== Extracted material ==

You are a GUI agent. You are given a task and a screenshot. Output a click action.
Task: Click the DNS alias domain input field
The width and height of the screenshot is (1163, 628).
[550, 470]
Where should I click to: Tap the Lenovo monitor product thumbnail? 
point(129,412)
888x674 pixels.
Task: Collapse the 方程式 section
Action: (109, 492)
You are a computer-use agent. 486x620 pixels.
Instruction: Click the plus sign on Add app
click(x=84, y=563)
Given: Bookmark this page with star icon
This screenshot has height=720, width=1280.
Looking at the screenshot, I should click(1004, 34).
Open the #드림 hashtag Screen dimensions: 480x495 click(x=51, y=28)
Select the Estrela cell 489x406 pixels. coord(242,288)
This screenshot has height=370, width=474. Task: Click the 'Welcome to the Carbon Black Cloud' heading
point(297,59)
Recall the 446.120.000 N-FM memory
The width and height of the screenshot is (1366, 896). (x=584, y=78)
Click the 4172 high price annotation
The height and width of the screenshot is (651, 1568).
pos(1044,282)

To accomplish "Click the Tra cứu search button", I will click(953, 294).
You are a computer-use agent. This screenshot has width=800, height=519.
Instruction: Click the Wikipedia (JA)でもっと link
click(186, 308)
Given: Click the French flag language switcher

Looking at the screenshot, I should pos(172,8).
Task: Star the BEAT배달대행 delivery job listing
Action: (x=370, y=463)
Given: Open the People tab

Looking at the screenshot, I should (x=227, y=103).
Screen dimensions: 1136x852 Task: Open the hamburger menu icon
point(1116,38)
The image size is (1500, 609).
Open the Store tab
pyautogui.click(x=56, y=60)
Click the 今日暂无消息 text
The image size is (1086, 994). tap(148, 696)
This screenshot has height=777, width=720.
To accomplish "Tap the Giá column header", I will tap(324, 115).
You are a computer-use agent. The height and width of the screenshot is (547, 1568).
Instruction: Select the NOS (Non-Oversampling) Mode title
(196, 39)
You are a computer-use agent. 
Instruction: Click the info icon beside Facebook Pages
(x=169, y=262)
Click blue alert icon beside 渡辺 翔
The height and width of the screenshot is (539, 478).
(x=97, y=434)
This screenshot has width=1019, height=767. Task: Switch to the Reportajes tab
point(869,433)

===

» **Task item**: Go through the records above and copy each line exactly.

» **Exercise response**:
You are a GUI agent. You are given a task and a screenshot. Output a click action.
Task: Click the DNS alias domain input field
The width and height of the screenshot is (1163, 628).
[550, 470]
Where should I click to: Tap the Lenovo monitor product thumbnail? 
point(129,412)
888x674 pixels.
Task: Collapse the 方程式 section
Action: (109, 492)
You are a computer-use agent. 486x620 pixels.
Instruction: Click the plus sign on Add app
click(x=84, y=563)
Given: Bookmark this page with star icon
This screenshot has height=720, width=1280.
Looking at the screenshot, I should click(1004, 34).
Open the #드림 hashtag Screen dimensions: 480x495 click(x=51, y=28)
Select the Estrela cell 489x406 pixels. coord(242,288)
This screenshot has height=370, width=474. Task: Click the 'Welcome to the Carbon Black Cloud' heading
point(297,59)
Recall the 446.120.000 N-FM memory
The width and height of the screenshot is (1366, 896). (x=584, y=78)
Click the 4172 high price annotation
The height and width of the screenshot is (651, 1568).
pos(1044,282)

To accomplish "Click the Tra cứu search button", I will click(953, 294).
You are a computer-use agent. This screenshot has width=800, height=519.
Instruction: Click the Wikipedia (JA)でもっと link
click(186, 308)
Given: Click the French flag language switcher

Looking at the screenshot, I should pos(172,8).
Task: Star the BEAT배달대행 delivery job listing
Action: (x=370, y=463)
Given: Open the People tab

Looking at the screenshot, I should (x=227, y=103).
Screen dimensions: 1136x852 Task: Open the hamburger menu icon
point(1116,38)
The image size is (1500, 609).
Open the Store tab
pyautogui.click(x=56, y=60)
Click the 今日暂无消息 text
The image size is (1086, 994). tap(148, 696)
This screenshot has height=777, width=720.
To accomplish "Tap the Giá column header", I will tap(324, 115).
You are a computer-use agent. The height and width of the screenshot is (547, 1568).
Instruction: Select the NOS (Non-Oversampling) Mode title
(196, 39)
You are a computer-use agent. 
Instruction: Click the info icon beside Facebook Pages
(x=169, y=262)
Click blue alert icon beside 渡辺 翔
The height and width of the screenshot is (539, 478).
(x=97, y=434)
This screenshot has width=1019, height=767. Task: Switch to the Reportajes tab
point(869,433)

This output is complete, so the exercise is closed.